Soffermiamoci invece sulla metafora dei funghi cone descrizione dello stato di natura come condizione conflittuale individuale. Perché i funghi? Beh, perché in effetti sembrano spuntare fuori dalla terra uno qua uno là, di specie e qualità diverse, senza importarsene l'uno dell'altro. Ma soprattutto perché, immagino io dal momento che credo che nessuno abbia mai scritto qualcosa sull'argomento specifico («I funghi in Hobbes»), si prestano a impersonare esseri umani indipendenti, autonomi e anche egoisti e cattivi.
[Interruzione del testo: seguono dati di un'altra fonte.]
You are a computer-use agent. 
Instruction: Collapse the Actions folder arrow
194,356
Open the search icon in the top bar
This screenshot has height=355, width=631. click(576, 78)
I funghi si prestano a descrivere la natura matrigna e pericolosa, che la cultura buona e sollecita provvede ad addomesticare; lo stato di natura nel quale tutti sono in guerra l'un contro l'altro e ognuno, altra famosa metafora hobbesiana, ancora nel De cive, è lupo per l'altro uomo (homo homini lupus). In realtà, nota Freud, senza però citare i funghi, gli esseri umani sono ambigui: talvolta altruisti e generosi, talvolta aggressivi e egoisti. Buoni e cattivi, insomma, proprio come i funghi. 

 

Versione modificata del testo elaborato per le Giornate Europee del Patrimonio 2017 presso l'Archivio di Stato di Verbania.